Enter edge computing. With this setup, a facility located close to the device analyzes data from IoT devices before it transmits it to the cloud. In some setups, the edge computing facility can analyze data and return it to the device without passing data to the cloud at all.

It’s unlikely that small educational institutions and local school districts will ever construct their own edge computing facilities. But they may be able to hire them. Edge computing can lower bandwidth costs and reduce the amount of data that has to travel to the cloud. Unfortunately, it can create its own security concerns. Centralized systems, by their nature, can impose greater security requirements than edge computing facilities can. The number and variety of devices that use an edge computing facility and their varying level of security will be issues that must be addressed before edge computing is widely adopted. But when 5G becomes widespread, adding another huge bump in bandwidth usage, edge computing may have to be the option for faster processing of data that comes from 5G devices.

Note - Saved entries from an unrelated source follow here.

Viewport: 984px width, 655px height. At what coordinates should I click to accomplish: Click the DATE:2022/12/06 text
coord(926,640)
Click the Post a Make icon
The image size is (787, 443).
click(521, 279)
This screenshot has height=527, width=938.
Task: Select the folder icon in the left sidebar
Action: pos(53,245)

As with hospitals and large business enterprises, an educational facility’s network infrastructure matters. These institutions create new knowledge, and they have to have robust, reliable networks to do it. From science and engineering labs, libraries to dorms, performance spaces to art studios, every activity of teaching and learning at an educational institution now uses the facility’s network infrastructure in some way. Some combination of hardware, cloud services, and edge computing are likely to power the advancement of knowledge for the foreseeable future. Well-planned networks that anticipate ever-growing demand are necessary to enable this advancement. As 5G pushes forward, fiber optic connections become more available, and the internet of things expands, educational facilities must maintain, upgrade, and expand their networks to accommodate. Students of the future will expect it, researchers will utilize it, and the internet of things will require it.